Search code examples
amazon-web-serviceskubernetesterraformamazon-ekslaunch-template

EKS -nodes fail when launched through a launch template (terraform)


when i launch the node normally, everything working fine, but when i try to launch it using a launch template, im having connection issues within the cluster.

more specifically, aws-node pod fails with the error:

{"level":"info","caller":"/usr/local/go/src/runtime/proc.go:225","msg":"timeout: failed to connect service \":50051\" within 5s"}

digging through the other posts here, many people seem to point to iam role issues, but my iam role is fine, and besides ive been using the same role to launch many other nodes and they launched succesfully.

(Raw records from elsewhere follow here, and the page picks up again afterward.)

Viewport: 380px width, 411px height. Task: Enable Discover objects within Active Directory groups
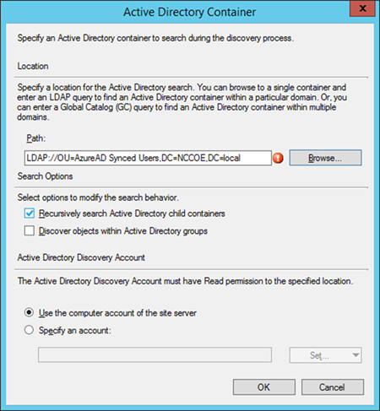[30, 231]
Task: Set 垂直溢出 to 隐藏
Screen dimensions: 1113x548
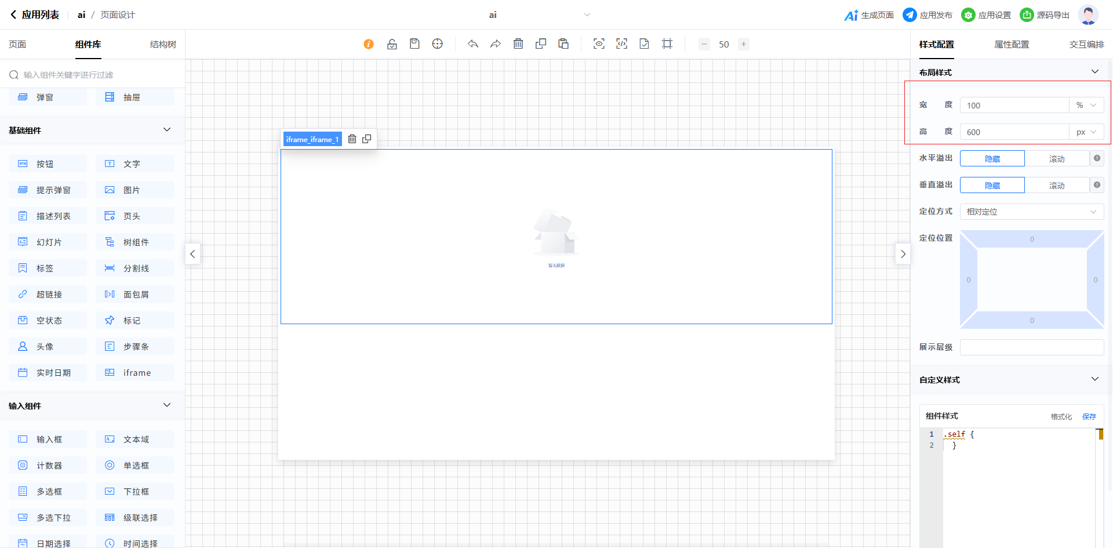Action: coord(992,186)
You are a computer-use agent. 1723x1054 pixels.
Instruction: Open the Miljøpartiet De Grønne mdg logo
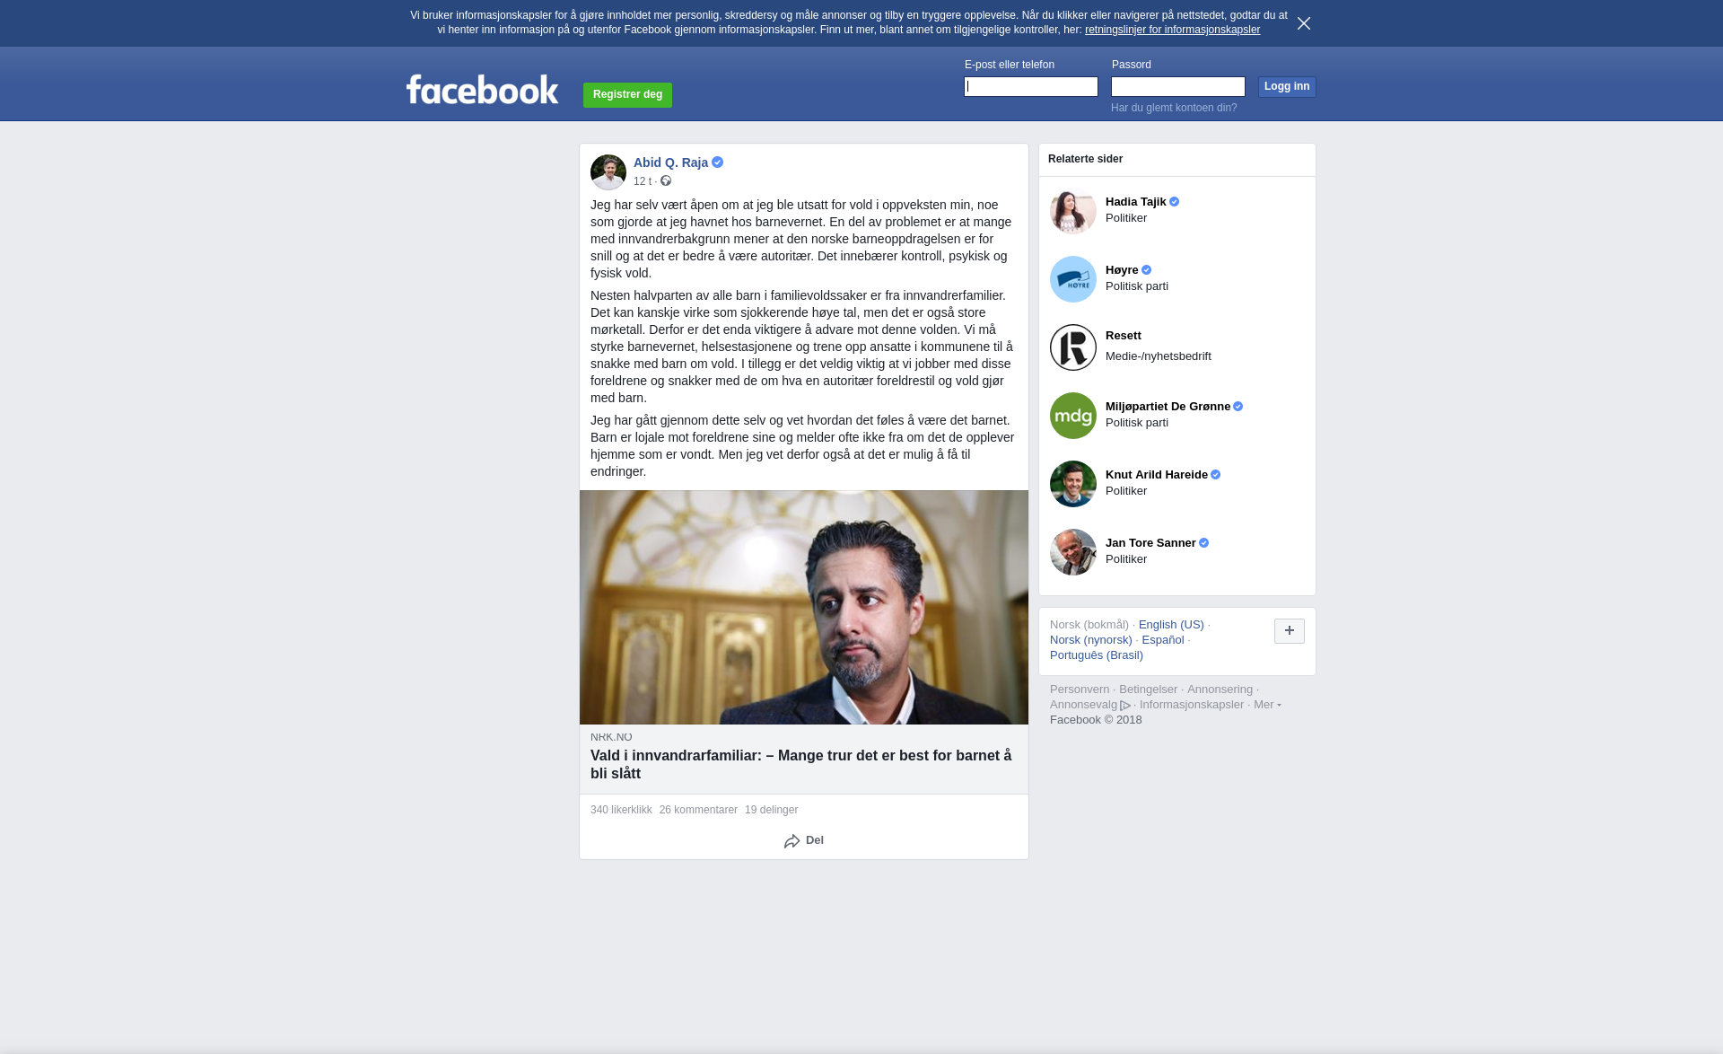coord(1073,416)
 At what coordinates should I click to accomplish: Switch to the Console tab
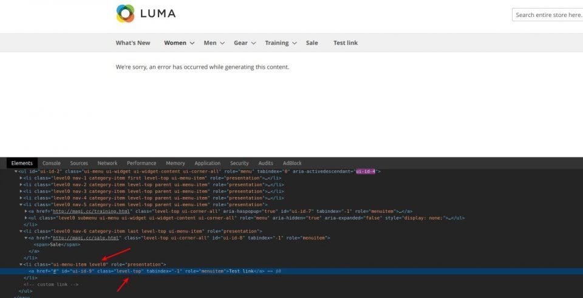51,163
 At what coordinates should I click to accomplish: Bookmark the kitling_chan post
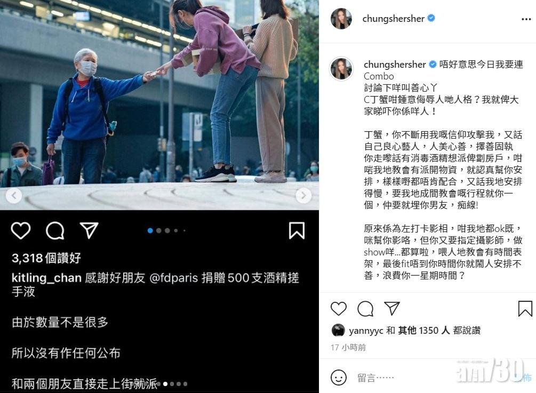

here are my terraform files:

resource "aws_eks_node_group" "eth-staking-nodes" {
  cluster_name    = aws_eks_cluster.staking.name
  node_group_name = "ethstaking-nodes-testnet"
  node_role_arn   = aws_iam_role.nodes.arn

  subnet_ids = [    data.aws_subnet.private-1.id,
    data.aws_subnet.private-2.id
  ]

  scaling_config {
    desired_size = 1
    max_size     = 5
    min_size     = 0
  }

  update_config {
    max_unavailable = 1
  }

  labels = {
    role = "general"
  }

  launch_template {
    version = aws_launch_template.staking.latest_version
    id      = aws_launch_template.staking.id
  }

  depends_on = [
    aws_iam_role_policy_attachment.nodes-AmazonEKSWorkerNodePolicy,
    aws_iam_role_policy_attachment.nodes-AmazonEKS_CNI_Policy,
    aws_iam_role_policy_attachment.nodes-AmazonEC2ContainerRegistryReadOnly,
  ]
}

the launch template:

esource "aws_launch_template" "staking" {
  name          = "${var.stage}-staking-node-launch-template"
  instance_type = "m5.2xlarge"
  image_id      = "ami-08712c7468e314435"

  key_name = "nivpem"
  
  block_device_mappings {
    device_name = "/dev/xvda"

    ebs {
      volume_size = 450
      volume_type = "gp2"
    }
  }

  lifecycle {
    create_before_destroy = false
  }

  vpc_security_group_ids = [aws_security_group.eks-ec2-sg.id]
  user_data = base64encode(templatefile("${path.module}/staking_userdata.sh", {
        password = "********"
      }))

  tags = {
    "eks:cluster-name"   = aws_eks_cluster.staking.name
    "eks:nodegroup-name" = "ethstaking-nodes-testnet"
  }

  tag_specifications {
    resource_type = "instance"

    tags = {
      Name                 = "${var.stage}-staking-node"
      "eks:cluster-name"   = aws_eks_cluster.staking.name
      "eks:nodegroup-name" = "ethstaking-nodes-testnet"
    }
  }
}

security group:

resource "aws_security_group" "eks-ec2-sg" {
  name        = "eks-ec2-sg-staking-testnet"
  vpc_id      = data.aws_vpc.vpc.id

  ingress {
    from_port        = 0
    to_port          = 0
    protocol         = "-1"
    cidr_blocks      = ["0.0.0.0/0"]
  }

  egress {
    from_port        = 0
    to_port          = 0
    protocol         = "-1"
    cidr_blocks      = ["0.0.0.0/0"]
    ipv6_cidr_blocks = ["::/0"]
  }

  tags = {
    Name = "allow_tls"
  }
}

Solution

  • Consider adding vpc_config with vpc_config and endpoint_public_access set to true in your aws_eks_cluster resource. That should make it work since you're using private subnets.